I am the daughter of German immigrants, and speak fluent German as a result. I learned to program in high school, and decided to become a computer science major. After one year at Ohio State University, I took a programming job in Tallhassee, with the State, Department of Labor. I worked and concurrently took classes, working on my undergraduate degree in computer science. I advanced professionally at the Department of Labor during the six years that I worked there. I particularly enjoyed working with the clients in determining their automation needs, and doing the analysis and design. I successfully analyzed, designed and supervised the programming of a three-staff year project, which was delivered on-time- unheard of in most government circles. Alas, the job was beginning to bore me by now. I took a job at Blue Cross/Shield thinking that working with new tools would revive my enthusiasm as a computer professional. But again, after the learning curve, I was still bored. While at this position I took a graduate software engineering class (UNF). I loved it. It wasn't so rigidly structured as my undergraduate classes. It allowed me to explore areas within SE that I felt were interesting.

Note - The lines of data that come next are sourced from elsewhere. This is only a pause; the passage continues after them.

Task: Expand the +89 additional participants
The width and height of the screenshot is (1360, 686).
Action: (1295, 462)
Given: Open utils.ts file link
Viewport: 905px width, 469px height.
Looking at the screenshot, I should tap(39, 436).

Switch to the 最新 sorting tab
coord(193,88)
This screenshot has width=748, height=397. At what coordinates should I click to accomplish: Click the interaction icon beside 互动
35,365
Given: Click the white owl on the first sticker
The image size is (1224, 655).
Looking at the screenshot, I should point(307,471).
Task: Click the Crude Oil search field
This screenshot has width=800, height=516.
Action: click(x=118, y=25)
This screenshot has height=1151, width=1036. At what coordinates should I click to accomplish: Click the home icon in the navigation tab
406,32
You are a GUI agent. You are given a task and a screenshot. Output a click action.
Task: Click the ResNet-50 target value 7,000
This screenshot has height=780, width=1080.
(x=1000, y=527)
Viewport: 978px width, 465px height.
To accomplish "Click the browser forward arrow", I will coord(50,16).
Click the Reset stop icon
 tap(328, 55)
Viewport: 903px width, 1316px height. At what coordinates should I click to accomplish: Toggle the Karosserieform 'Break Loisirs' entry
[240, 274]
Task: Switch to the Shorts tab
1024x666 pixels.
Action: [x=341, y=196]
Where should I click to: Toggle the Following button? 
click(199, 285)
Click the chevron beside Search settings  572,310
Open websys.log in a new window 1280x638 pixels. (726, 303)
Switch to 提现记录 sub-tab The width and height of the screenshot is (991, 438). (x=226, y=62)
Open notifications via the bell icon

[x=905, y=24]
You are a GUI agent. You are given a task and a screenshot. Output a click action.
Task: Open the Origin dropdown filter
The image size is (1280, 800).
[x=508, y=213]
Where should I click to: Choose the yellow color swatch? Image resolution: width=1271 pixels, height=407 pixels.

I took a position with the Information Resource Commission(IRC) developing policy for large-scale software development, but given the lack of training funds, any policy making was futile. During this time, I finished my course work for the MS in computer Science at FSU and began my work for my master's thesis. I so much enjoyed my thesis work, that I resigned from the IRC and took a teaching assistantship at FSU. I completed my thesis in one more year and took an instructor position with the University of Maryland's European division, teaching in Berlin during the "fall of the wall". This was tremendous for me, because I am a political person with particular interest in foreign policy. I originally went to better keep tabs on my Grandmother, because my Grandfather had died that year.
I came back to FSU to continue my work with relational mathematics, psychology, fuzzy set theory, and urbanistics, which I did for two years. In order to broaden my research scope, I switched to computational microbiology. My present work involves developing an effective object-oriented representation for RNA secondary structure. I am using this representation in a heuristic folding/alignment algorithm to illustrate its utility.
I have recently accepted a position with Plymouth State College in New Hampshire beginning Fall semester, 1996.